Thank you to Atria Books and NetGalley for the ARC in exchange for an honest review. I appreciate it!
This was a sheer delight.
At first, I didn’t think so at all… I’ll admit. So I urge anyone reading to give this time. Don’t immediately buy into the Kinsella-adjacent marketing. For one thing, Sophie Kinsella’s books are inherently about ‘wacky’ characters (who often do deeply stupid things for which they rarely take true responsibility), and for the most part – romance. This book is not really wacky, nor is it in any way a romance. It’s about friendships, careers, parents and how rejection stings deeper than the worst wounds can ever sting.
It’s also wonderfully, dryly funny.
Kate, in short, is a mess.
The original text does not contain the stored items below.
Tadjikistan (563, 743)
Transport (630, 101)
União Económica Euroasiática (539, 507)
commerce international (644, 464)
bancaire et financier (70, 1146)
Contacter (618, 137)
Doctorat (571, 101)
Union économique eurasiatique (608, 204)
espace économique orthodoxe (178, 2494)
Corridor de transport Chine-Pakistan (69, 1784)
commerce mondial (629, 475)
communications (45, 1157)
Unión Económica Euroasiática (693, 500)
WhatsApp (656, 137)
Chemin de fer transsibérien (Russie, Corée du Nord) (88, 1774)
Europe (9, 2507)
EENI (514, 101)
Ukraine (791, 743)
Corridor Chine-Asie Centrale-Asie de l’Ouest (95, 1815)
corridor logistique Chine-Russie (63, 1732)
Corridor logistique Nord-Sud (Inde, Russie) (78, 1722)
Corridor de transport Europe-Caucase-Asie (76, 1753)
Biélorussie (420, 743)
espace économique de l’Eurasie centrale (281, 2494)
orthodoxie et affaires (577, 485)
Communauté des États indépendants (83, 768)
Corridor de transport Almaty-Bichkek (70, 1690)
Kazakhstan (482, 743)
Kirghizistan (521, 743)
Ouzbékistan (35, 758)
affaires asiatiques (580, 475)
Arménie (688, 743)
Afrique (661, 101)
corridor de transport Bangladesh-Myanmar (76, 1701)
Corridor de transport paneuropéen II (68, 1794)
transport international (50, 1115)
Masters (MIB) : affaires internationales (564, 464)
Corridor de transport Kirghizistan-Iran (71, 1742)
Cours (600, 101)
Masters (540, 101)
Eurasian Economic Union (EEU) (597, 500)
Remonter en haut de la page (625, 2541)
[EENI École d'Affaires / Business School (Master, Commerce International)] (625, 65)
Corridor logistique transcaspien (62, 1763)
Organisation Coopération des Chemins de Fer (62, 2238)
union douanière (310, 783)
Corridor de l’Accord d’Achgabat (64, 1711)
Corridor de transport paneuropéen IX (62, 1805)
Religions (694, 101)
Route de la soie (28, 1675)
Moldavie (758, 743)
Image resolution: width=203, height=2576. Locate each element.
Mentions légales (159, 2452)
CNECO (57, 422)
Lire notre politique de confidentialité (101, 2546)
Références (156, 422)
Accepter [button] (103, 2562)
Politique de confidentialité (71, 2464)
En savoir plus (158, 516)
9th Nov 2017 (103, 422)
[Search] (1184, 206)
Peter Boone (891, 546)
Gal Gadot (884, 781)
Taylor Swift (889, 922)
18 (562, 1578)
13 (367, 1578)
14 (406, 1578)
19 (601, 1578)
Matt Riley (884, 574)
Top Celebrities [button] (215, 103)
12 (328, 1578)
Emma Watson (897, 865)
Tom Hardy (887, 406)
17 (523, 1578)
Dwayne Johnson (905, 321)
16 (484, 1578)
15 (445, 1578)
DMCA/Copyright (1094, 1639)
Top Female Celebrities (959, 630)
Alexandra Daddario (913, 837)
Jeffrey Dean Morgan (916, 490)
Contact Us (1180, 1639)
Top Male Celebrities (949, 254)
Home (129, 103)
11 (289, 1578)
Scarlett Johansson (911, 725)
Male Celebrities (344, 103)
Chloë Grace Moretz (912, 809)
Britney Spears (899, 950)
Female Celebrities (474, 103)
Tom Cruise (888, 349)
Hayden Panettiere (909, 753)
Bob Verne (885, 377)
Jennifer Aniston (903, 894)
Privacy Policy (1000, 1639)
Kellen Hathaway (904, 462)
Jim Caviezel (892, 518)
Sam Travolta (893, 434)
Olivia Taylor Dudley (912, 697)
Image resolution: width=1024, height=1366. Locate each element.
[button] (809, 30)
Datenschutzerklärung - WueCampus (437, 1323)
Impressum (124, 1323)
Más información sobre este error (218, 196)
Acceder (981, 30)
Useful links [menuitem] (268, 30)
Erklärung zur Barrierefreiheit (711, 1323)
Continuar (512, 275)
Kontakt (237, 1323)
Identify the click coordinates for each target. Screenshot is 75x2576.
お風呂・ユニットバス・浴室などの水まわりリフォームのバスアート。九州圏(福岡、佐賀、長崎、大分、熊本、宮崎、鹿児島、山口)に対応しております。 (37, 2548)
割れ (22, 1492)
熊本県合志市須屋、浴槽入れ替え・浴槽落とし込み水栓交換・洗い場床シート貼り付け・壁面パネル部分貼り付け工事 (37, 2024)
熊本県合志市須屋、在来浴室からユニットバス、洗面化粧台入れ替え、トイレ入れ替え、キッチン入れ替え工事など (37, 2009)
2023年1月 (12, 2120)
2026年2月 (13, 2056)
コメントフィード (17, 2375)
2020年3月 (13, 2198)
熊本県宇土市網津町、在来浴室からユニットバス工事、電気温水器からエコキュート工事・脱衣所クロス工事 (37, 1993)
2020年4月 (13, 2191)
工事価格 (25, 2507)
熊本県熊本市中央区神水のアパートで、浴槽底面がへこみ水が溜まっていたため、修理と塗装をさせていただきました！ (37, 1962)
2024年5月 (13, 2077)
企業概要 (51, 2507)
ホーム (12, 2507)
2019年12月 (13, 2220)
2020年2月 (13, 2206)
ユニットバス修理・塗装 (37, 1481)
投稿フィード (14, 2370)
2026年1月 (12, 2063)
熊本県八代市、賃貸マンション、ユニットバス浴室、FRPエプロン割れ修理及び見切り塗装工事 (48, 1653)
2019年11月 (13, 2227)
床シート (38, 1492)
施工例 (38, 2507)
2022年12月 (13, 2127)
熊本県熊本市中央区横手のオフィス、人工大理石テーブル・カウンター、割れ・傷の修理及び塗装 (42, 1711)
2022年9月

Which is fine with her scatterbrained and highly intelligent parents, but not so much with her friends and her wound-tighter-than-a-spring sister, Angela. You see, Kate’s been dumped by her tres-French boyfriend and her career is in tatters. When she finds a job as an Admissions assistant for a rigorously academic school in Manhattan, she decides to take her chances. What’s the worst that could happen after all?
Self-pity isn’t in the agenda for Kate after she begins her new position. In fact, nothing is – other than overzealous parents, ditzy and/or insufferable children, her colleagues Henry and Maureen (Maureen is my new book girlfriend) and “the dark time” of selecting candidates for the new school year.
Watching Kate navigate this new world – and the increasingly hilarious letters from parents and children begging to be let into Hudson’s Day – is, as I said, delightful. As is the lack of emphasis on romance (the downstairs neighbor is a welcome footnote, but just that – a footnote).
It’s refreshing to watch Kate’s growing competency, and glimpse the tertiary characters struggle with – or take joy from – her growing up and away.